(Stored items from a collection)

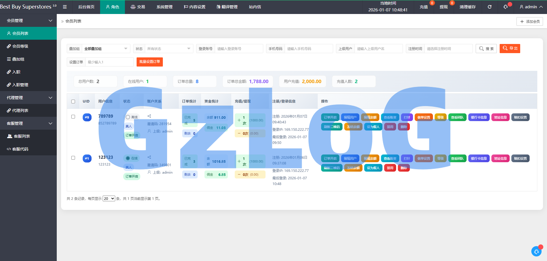The width and height of the screenshot is (547, 261).
Task: Click the pink 地址信息 button for user 789789
Action: [500, 117]
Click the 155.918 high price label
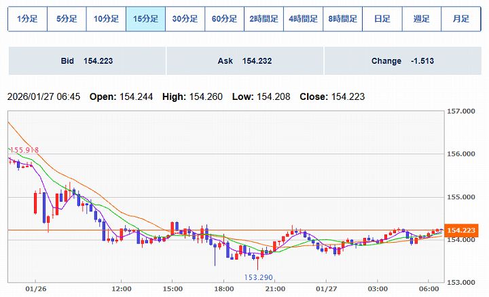489x297 pixels. click(24, 150)
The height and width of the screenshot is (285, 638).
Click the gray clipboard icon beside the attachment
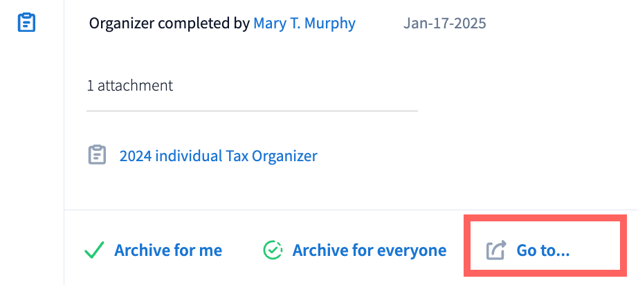97,155
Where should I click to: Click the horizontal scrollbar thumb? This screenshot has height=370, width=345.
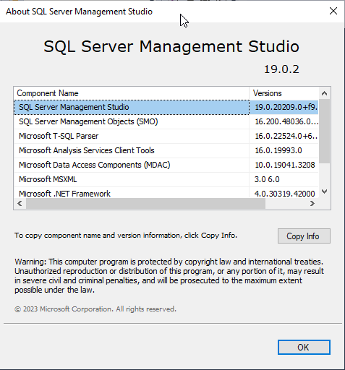point(145,204)
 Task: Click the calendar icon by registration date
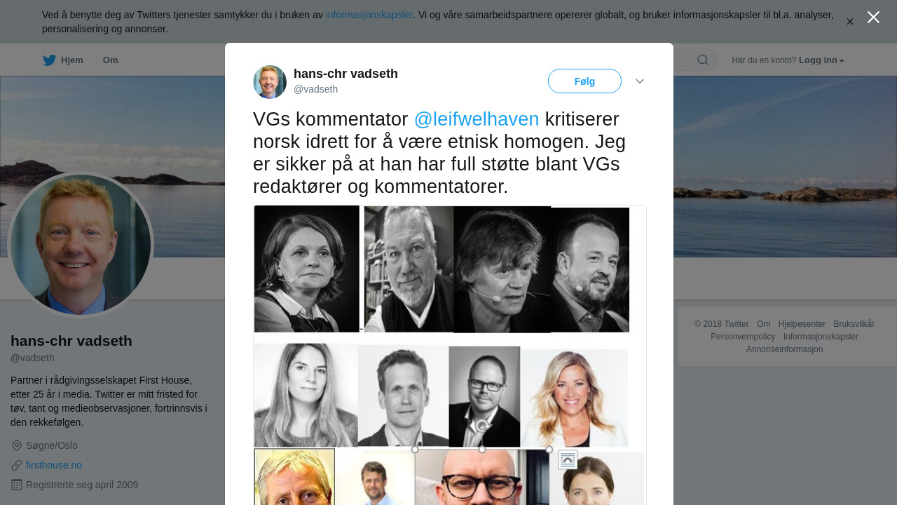pyautogui.click(x=17, y=485)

Your goal
The required output is the lines from the one containing "Task: Click the calendar" through the end of the data, printed exactly, with no pictures.

Solution to this problem
 Task: Click the calendar icon by registration date
pyautogui.click(x=17, y=485)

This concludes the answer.